# Required work:
Beneath this instruction is a listing; print exactly the lines in it starting at the line that contains "For every named target in this 1029×2576" and going through the line that contains "Privatperson (414, 1363)".

# Data extracts:
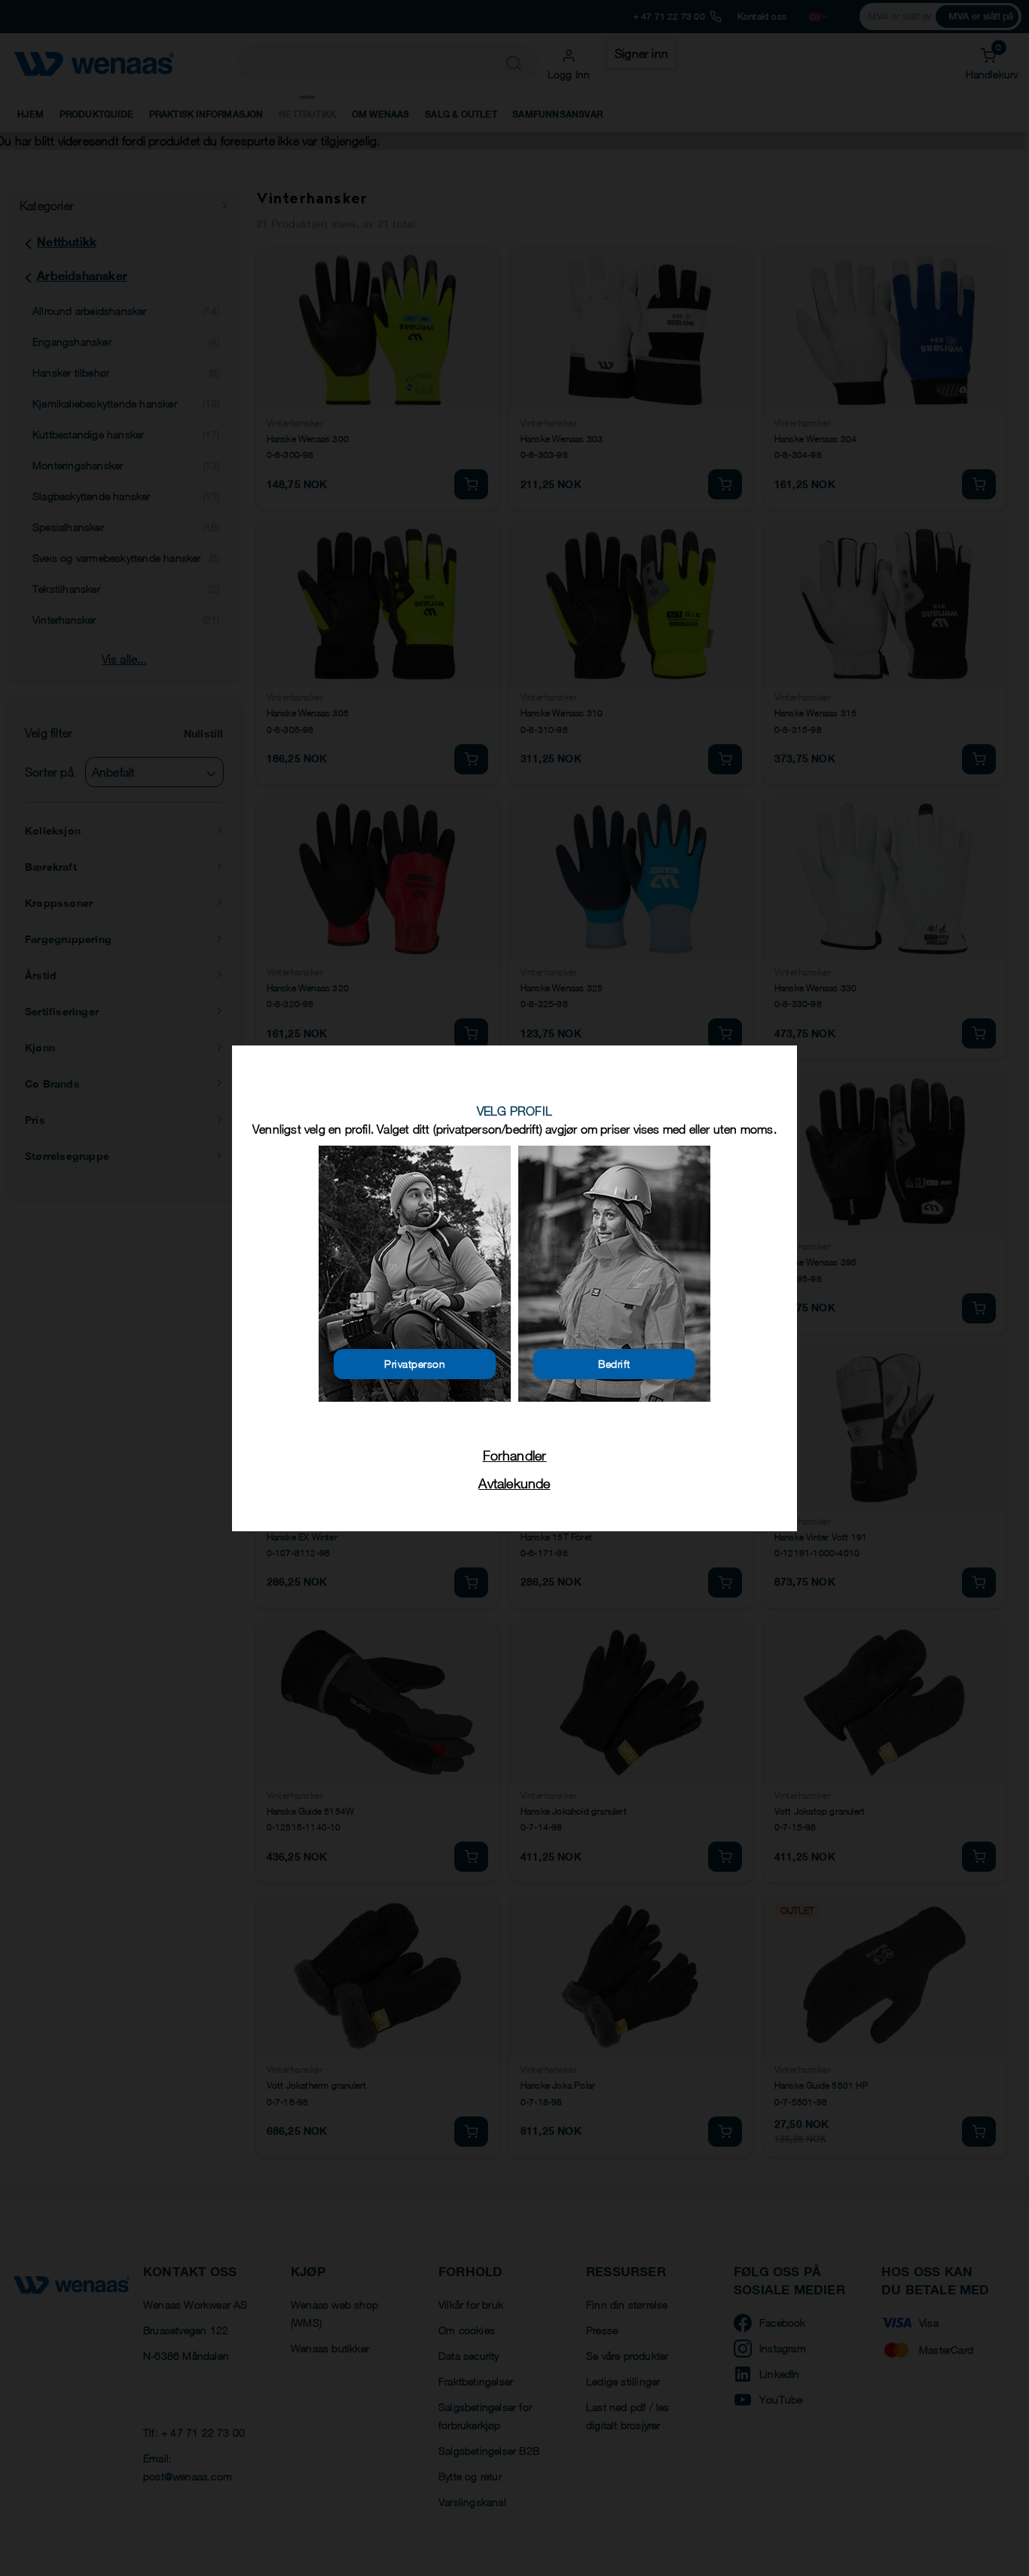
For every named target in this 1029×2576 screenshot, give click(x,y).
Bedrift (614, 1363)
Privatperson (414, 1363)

...

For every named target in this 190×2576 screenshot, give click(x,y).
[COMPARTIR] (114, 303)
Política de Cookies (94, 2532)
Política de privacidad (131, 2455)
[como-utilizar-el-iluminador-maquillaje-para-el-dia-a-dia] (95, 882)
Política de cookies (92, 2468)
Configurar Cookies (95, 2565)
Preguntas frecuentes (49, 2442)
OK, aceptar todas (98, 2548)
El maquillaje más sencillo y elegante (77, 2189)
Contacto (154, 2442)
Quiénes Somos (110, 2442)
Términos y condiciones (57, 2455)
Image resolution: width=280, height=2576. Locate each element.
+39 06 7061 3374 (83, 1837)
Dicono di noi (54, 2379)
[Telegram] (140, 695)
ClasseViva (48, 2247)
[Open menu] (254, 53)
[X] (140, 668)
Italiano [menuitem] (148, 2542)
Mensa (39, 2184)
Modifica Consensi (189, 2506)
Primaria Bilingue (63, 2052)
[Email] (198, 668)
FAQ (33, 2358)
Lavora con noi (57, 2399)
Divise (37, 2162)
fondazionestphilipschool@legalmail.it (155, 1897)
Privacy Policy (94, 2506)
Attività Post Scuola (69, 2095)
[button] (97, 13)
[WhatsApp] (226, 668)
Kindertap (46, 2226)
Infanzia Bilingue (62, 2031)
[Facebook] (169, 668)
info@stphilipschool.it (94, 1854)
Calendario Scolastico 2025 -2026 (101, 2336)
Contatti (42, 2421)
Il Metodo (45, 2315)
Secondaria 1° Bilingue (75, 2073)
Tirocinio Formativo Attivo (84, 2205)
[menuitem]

...

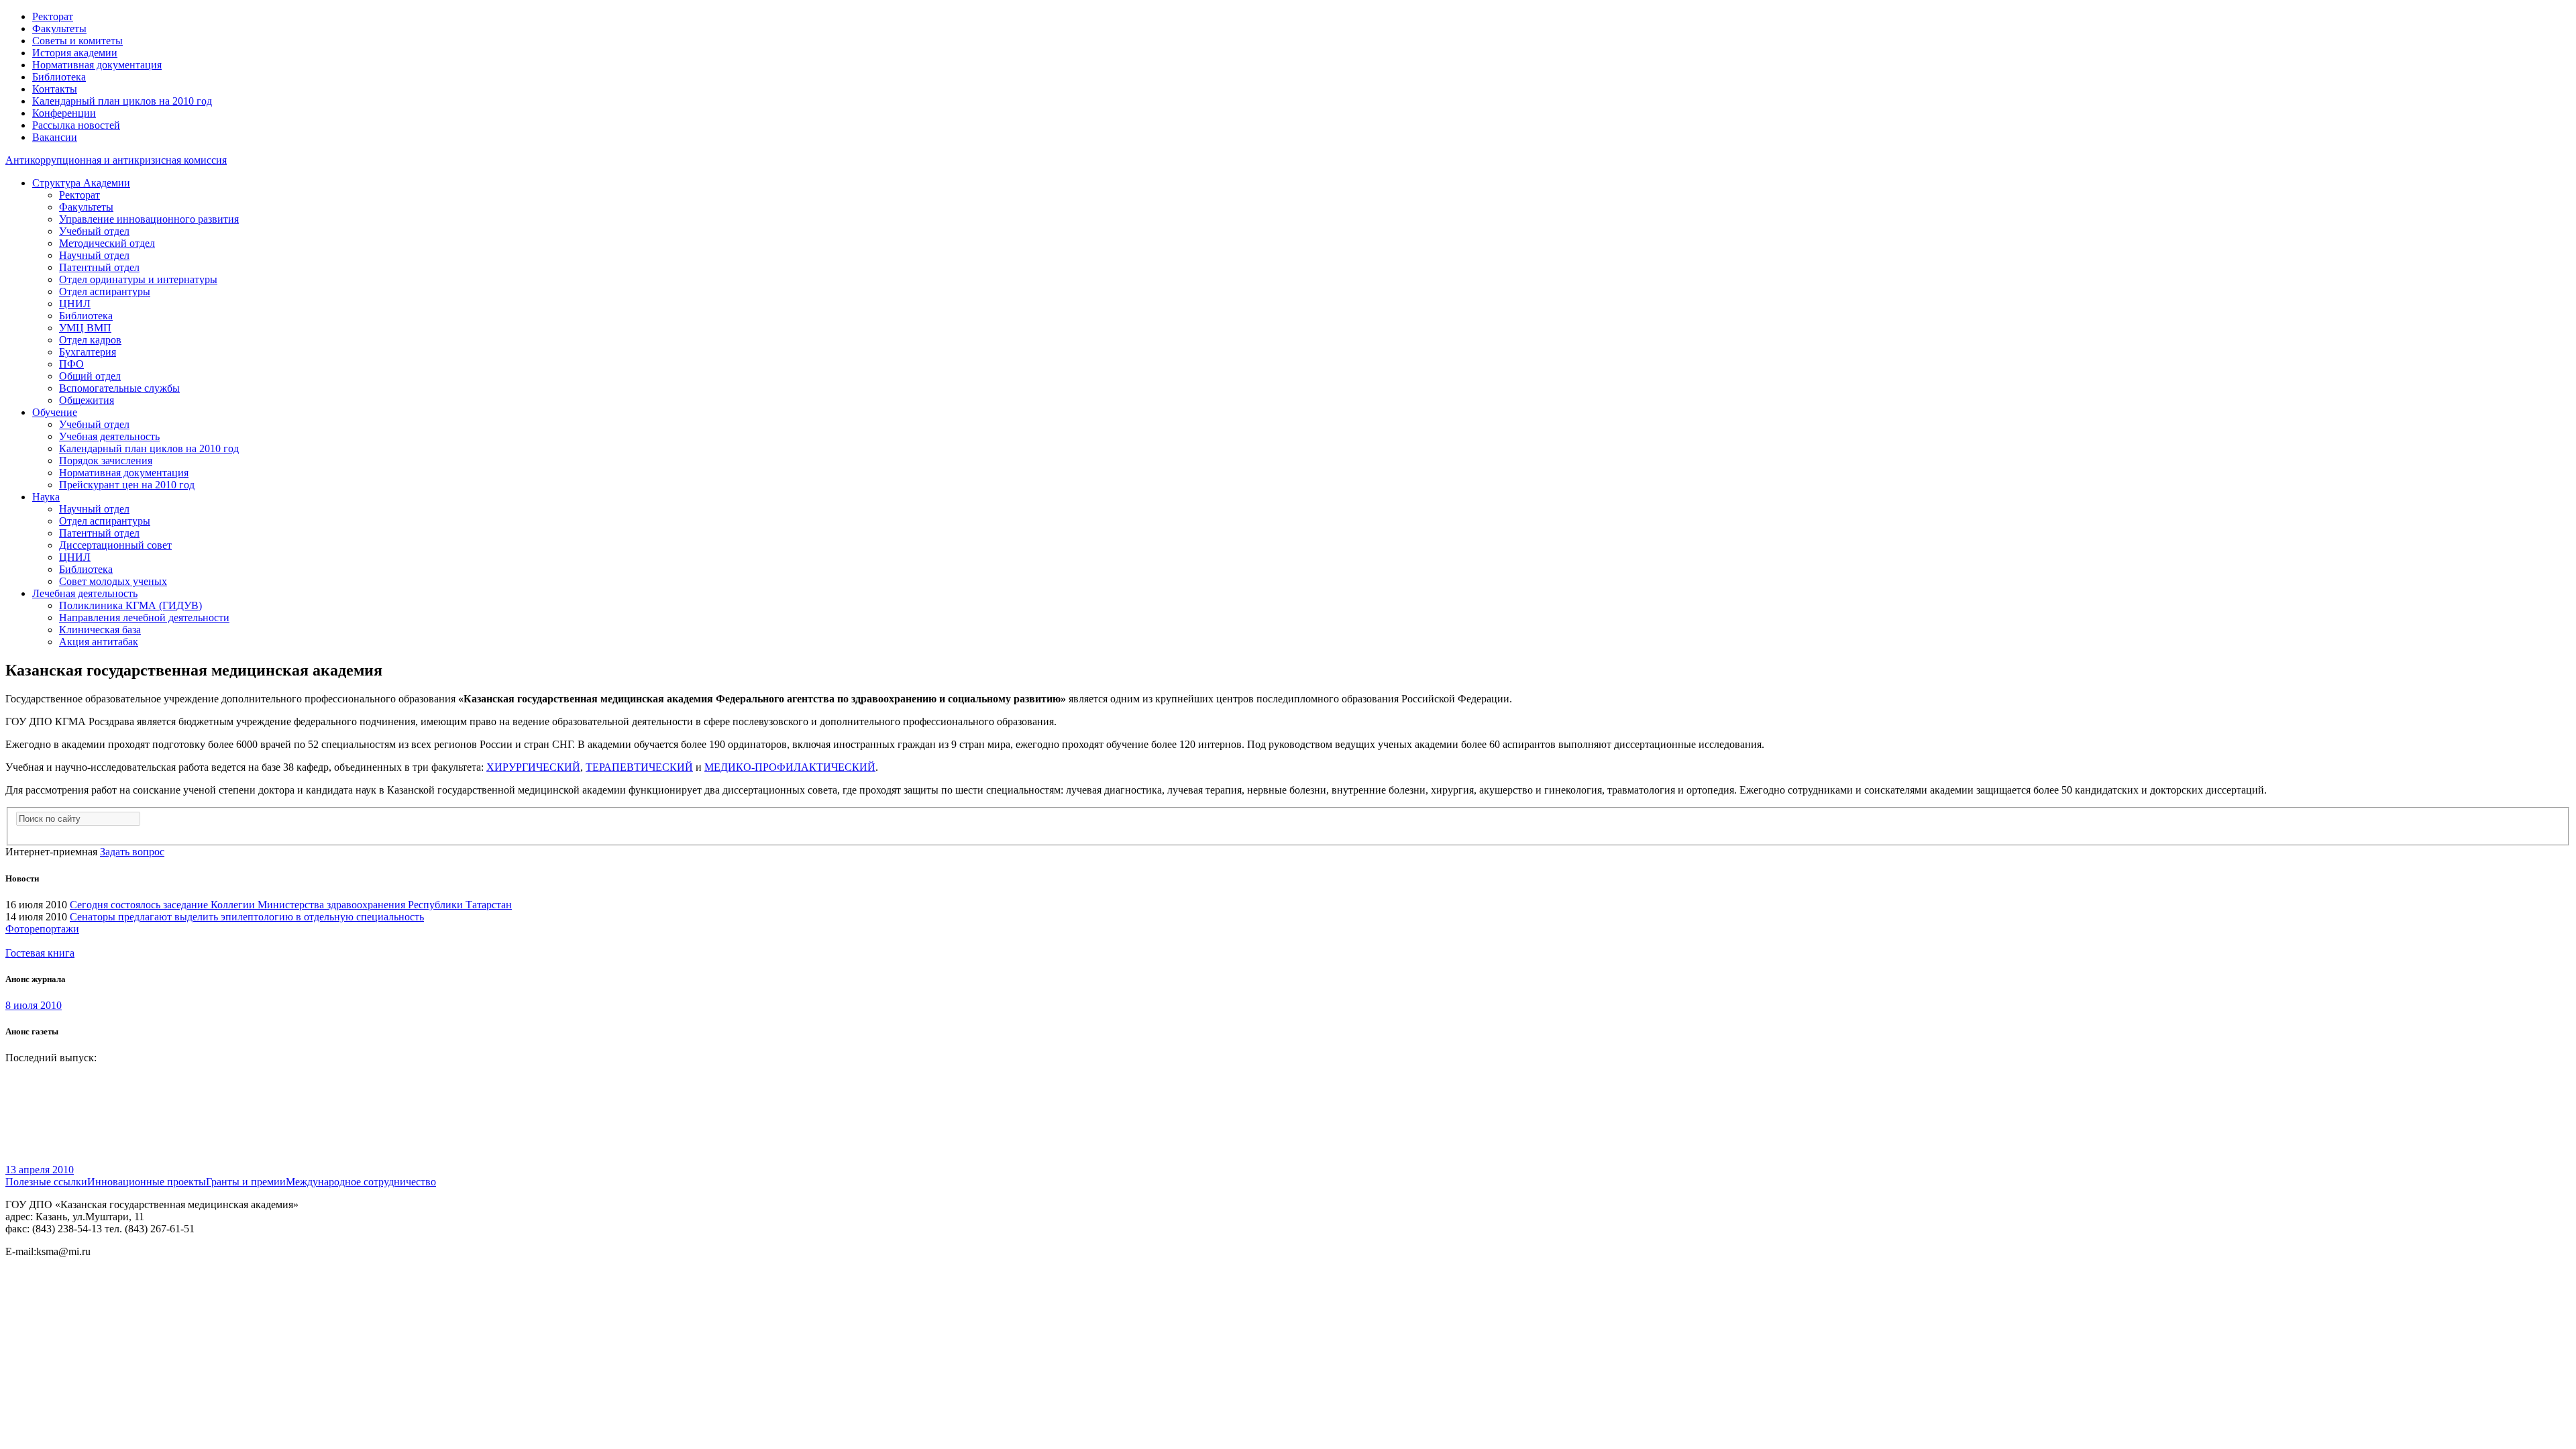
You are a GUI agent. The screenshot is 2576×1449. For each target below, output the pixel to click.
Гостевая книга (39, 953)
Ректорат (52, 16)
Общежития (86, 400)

# Solution to this exercise:
For every named target in this 1029×2576 screenshot, give click(x,y).
Bedrift (614, 1363)
Privatperson (414, 1363)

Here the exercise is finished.